Ghetto Kids, grupo infantil de Uganda nacido entre pobreza y danza, fueron convocados para el espectáculo de medio tiempo.
Mucho antes de captar la atención de escenarios globales, los Ghetto Kids comenzaron bailando en calles polvorientas de Kampala, donde la música y el movimiento se convirtieron en refugio para decenas de niños marcados por la pobreza.
Ese recorrido, construido entre disciplina y resiliencia, llevó a la agrupación infantil ugandesa a una nueva vitrina internacional, gracias a la invitación de Shakira para integrarse al espectáculo de medio tiempo de la final del Mundial 2026.
Actualmente, el colectivo reúne a más de treinta niños y niñas, muchos huérfanos o procedentes de sectores marginados de Uganda. Más que una escuela artística, el proyecto se consolidó como una plataforma educativa y social.
Detrás de la iniciativa está Kavuma Dauda, maestro y filántropo ugandés, quien decidió formar bailarines infantiles para ayudarlos a acceder a educación. Su apuesta convirtió el talento callejero en una herramienta de transformación.
La experiencia personal de Dauda marcó ese propósito. Perdió a su padre cuando era niño, vivió en la calle y logró estudiar gracias al deporte. Con esa historia, prometió apoyar a menores en circunstancias similares.
Todo comenzó con tres niños que no podían pagar matrícula escolar. Dauda les enseñó danza urbana y empezaron a presentarse en calles y competencias locales, usando premios y dinero recaudado para costear estudios.
La visibilidad internacional llegó en 2014 con su aparición en el video Sitya Loss, del cantante ugandés Eddy Kenzo. Desde entonces, su crecimiento digital y artístico fortalecieron su reconocimiento global.
Luego participaron en producciones virales como Marimba Rija y Laissez Passer. En 2023 también sorprendieron en Britain’s Got Talent, donde su energía y precisión escénica captaron atención internacional.

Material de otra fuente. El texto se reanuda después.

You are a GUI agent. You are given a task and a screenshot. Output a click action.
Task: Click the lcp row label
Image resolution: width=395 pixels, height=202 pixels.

Con presencia en YouTube, Instagram y TikTok, el grupo consolidó una audiencia mundial. Su propuesta combina danza urbana, disciplina y una narrativa de superación que convirtió a Uganda en parte de su identidad.
Ese recorrido los llevó a recibir la invitación de la barranquillera Shakira para integrarse al espectáculo del medio tiempo de la final del Mundial 2026, prevista para julio, una cita que amplió su proyección internacional.